E-Mail:nelson.janssen@linksfraktion-bremen.de

Web: www.nelson-janssen.de

Sprecher für: Bremerhaven; Armutsbekämpfung; Umwelt- und Energiepolitik, Tierschutz

Mitglied in den Ausschüssen: Betriebsausschuss: Parlamentarischer Beirat der Metropolregion Bremen-Oldenburg e.V. 

Mitglied in den Deputationen: Bau, Umwelt, Verkehr, Stadtentwicklung, Energie und Landwirtschaft (staatlich)

Ich bin Jahrgang 1990 und studiere zurzeit Politikwissenschaften an der Bremer Universität.

Politischer Hintergrund und Schwerpunkte

Erstmals politisch engagiert habe ich mich in meiner Schulzeit, zunächst in der Schülervertretung und einer Bürgerinitiative, später auch im Rat der Stadt Haan. Damals bin ich in DIE LINKE eingetreten, um mich für eine soziale Gesellschaft ohne Ausgrenzung und Ausbeutung einzusetzen. Ich wollte nicht mehr nur zusehen, wie die Politik vor Ort die Interessen der Bürger_innen immer wieder hinter die Ansprüche von Unternehmen zurückstellt. Ich wollte nicht mehr zulassen, dass im Stadtrat Flüchtlinge als Problem betrachtet werden, statt diese willkommen zu heißen. Und ich wollte, dass Bildung und Soziales in den Mittelpunkt gerückt werden.

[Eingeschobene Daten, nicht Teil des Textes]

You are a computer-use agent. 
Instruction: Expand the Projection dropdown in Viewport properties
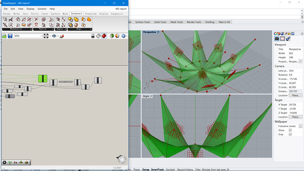[x=300, y=61]

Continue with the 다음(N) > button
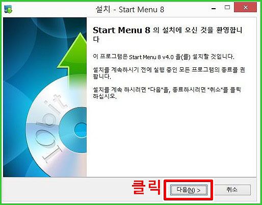189,190
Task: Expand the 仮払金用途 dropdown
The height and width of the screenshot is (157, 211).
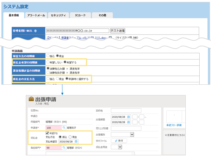Action: [120, 147]
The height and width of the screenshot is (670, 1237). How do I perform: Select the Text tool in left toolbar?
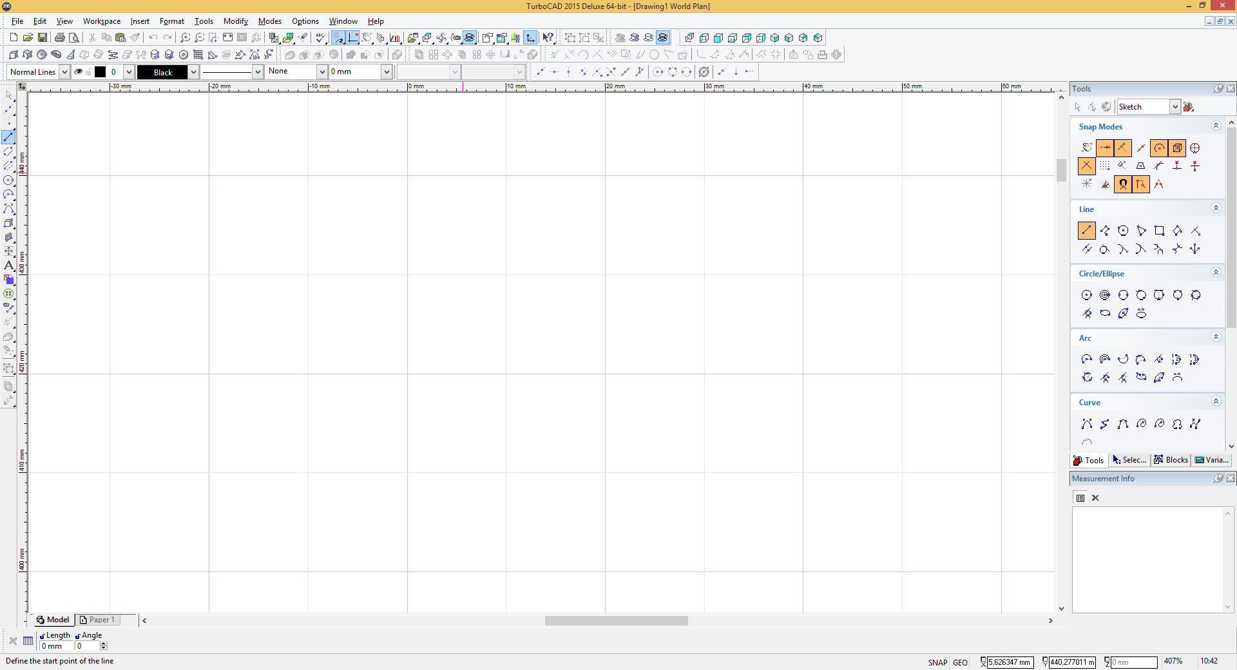coord(9,265)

Mit Beginn meines Studiums habe ich mich im Allgemeinen Studierendenausschuss der Universität Bremen eingebracht und die Bildungsproteste gegen den Wissenschaftsrat und den neuen Hochschulentwicklungsplan begleitet, die eine weitere Neoliberalisierung und „Profilierung“ (also Einschränkung) des Studiums zur Folge haben. Nach wie vor gilt es, für eine friedliche Hochschullandschaft ohne Rüstungsforschung zu kämpfen, für eine unabhängige Forschung, eine qualitativ hochwertige Lehre und gute Arbeitsbedingungen im Mittelbau. Aber nicht nur an den Hochschulen des Landes gilt es, gegen die Kürzungsvorhaben der rot-grünen Landesregierung zu kämpfen. Gerade an den Schulen fehlt es oft an allen Ecken und Enden. Besonders in Bremerhaven müssen die Schulen besser ausgestattet werden, um die erfolgreiche Umsetzung des Ganztagsbetriebs und der Inklusion abzusichern. Dazu sind nicht nur weitere Lehrkräfte, sondern auch Sozial- und Sonderpädagog_innen sowie gut ausgestattete Schulen nötig.

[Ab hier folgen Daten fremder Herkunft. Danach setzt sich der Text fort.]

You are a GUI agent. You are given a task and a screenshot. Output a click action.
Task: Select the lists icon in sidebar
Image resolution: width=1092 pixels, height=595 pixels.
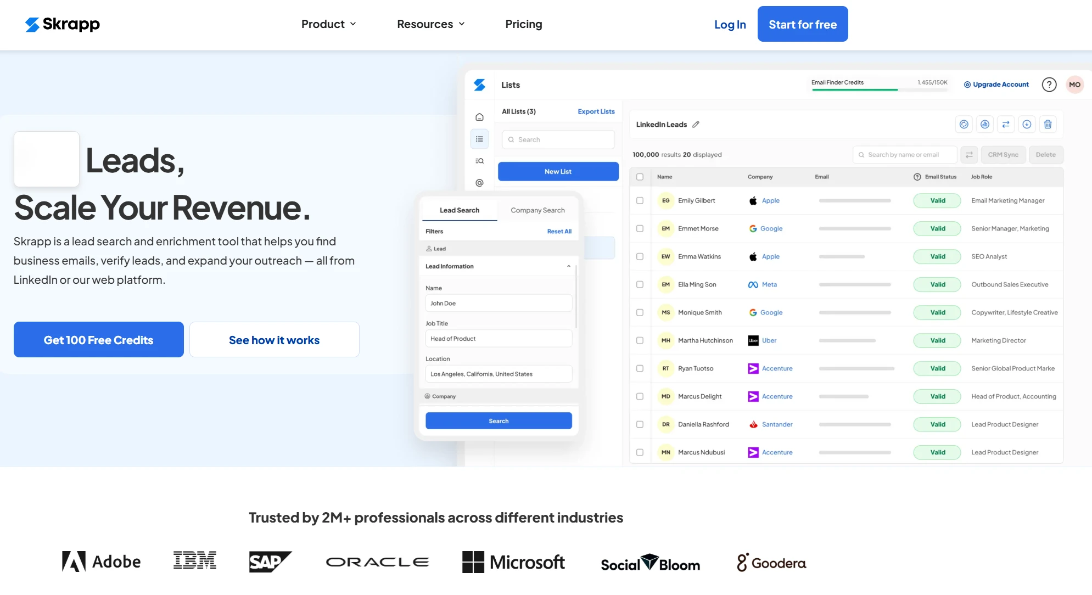pyautogui.click(x=479, y=139)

Bis November 2015 war ich stellvertretender Landessprecher der LINKEN. Bremen. Neben meinem Engagement in der Partei bin ich zudem Mitglied in der Linksjugend [´solid]. Als Jugendverband möchten wir aus der Perspektive junger Menschen aktiv auf die Politik der Partei DIE LINKE Einfluss nehmen. Wir verstehen uns als feministischer, antifaschistischer, basisdemokratischer und sozialistischer Verband, der das Bindeglied sein kann zwischen einer linken Opposition in den Parlamenten und den linken Bewegungen auf der Straße. Es ist wichtig, dass junge Menschen selbst in der Politik aktiv sind und für ihre Interessen kämpfen. Dazu gehören natürlich Bildungs- und Ausbildungsfragen, aber auch die Frage nach kulturellen Freiräumen in der Stadt. Politik im Sinne junger Menschen muss durch und mit diesen gestaltet werden statt stellvertretend!

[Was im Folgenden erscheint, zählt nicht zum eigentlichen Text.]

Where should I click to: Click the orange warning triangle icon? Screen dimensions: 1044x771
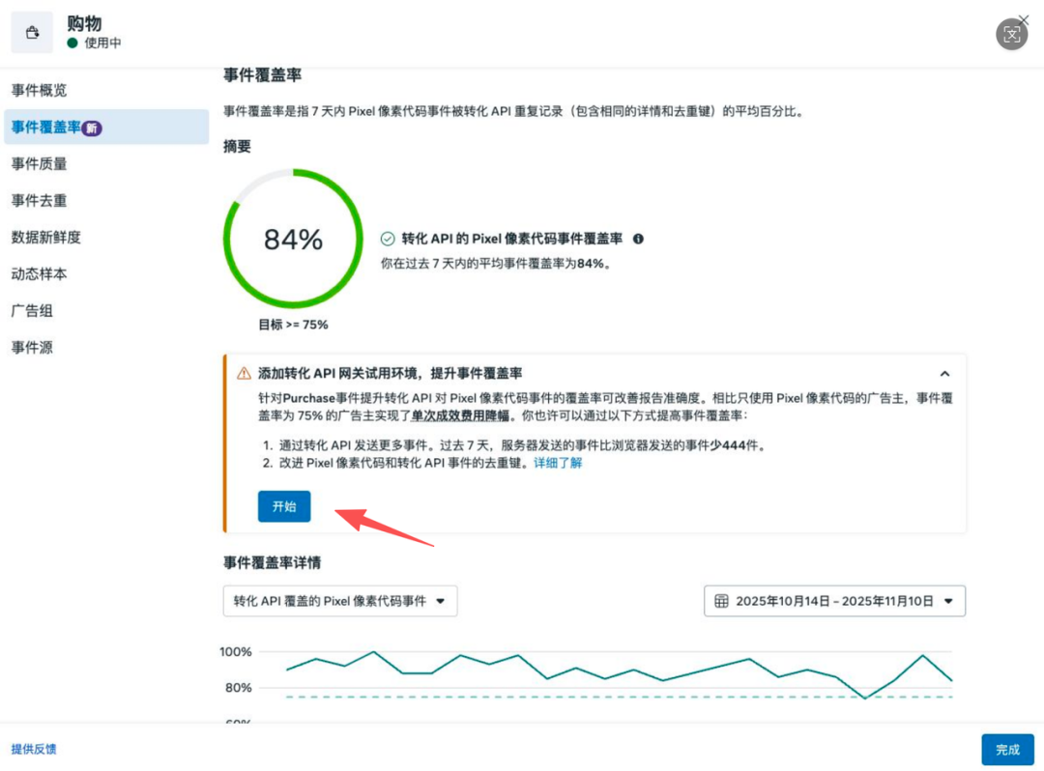(x=244, y=373)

DIE LINKE für Bremerhaven!

In Bremerhaven sind viele gesellschaftliche Probleme noch einmal zugespitzt. Ob Altersarmut, Dumpinglöhne oder (Job-)Perspektivlosigkeit: Bremerhaven hat es oft besonders schwer. Die Politik der letzten Jahre hat hier nicht bloß einen Strukturwandel verschlafen, sondern sie ist auch der Grund für diese Probleme! Ob Kürzungen im Sozial- und Bildungsbereich oder das Anwachsen des Niedriglohnsektors; viele der politischen Entscheidungen der vergangenen Jahre haben zur stetigen Verschärfung der sozialen Lage geführt.

Als LINKE ist es unsere Aufgabe, in den Parlamenten Druck auf den rot-grünen Senat zu machen. Diese Politik ist nicht alternativlos. Die Sparwut der Landesregierung ist nicht im Sinne kommender Generationen! Sie bedroht den gesellschaftlichen Zusammenhalt und bietet durch die gesellschaftliche Spaltung auch den Nährboden für neue und alte rechte Kräfte, die diese Stimmung nutzen, um gegen Migrant_innen und Andersdenkende zu hetzen.

Daher brauchen wir ein Umdenken in der Politik. Als LINKE stehen wir konsequent für eine solidarische, emanzipatorische Politik im Interesse der Menschen in Bremerhaven. Wir machen Druck von links für bessere Bildung, für Gleichberechtigung und für Integration.

Aktuelleste parlamentarische Initiativen des Abgeordneten
7. Januar 2019 Bildung & Wissenschaft/Janßen

Machen die Sparkassen Bremen und Bremerhaven Werbung in Schulen?

Anfrage in der Fragestunde der Fraktion DIE LINKE: Mehr...

 
4. Januar 2019 Janßen/Justiz & Inneres/Umwelt, Verkehr & Energie

Beschluss der Justizministerkonferenz zur Einschränkung des Verbandsklagerechtes der Umweltverbände

Anfrage in der Fragestunde der Fraktion DIE LINKE: Mehr...

 
27. November 2018 Arbeit/Bernhard/Janßen/Leonidakis/Soziales

Sanktionen gegen Kinder und junge Menschen im Land Bremen

Anfrage in der Fragestunde der Fraktion DIE LINKE: Mehr...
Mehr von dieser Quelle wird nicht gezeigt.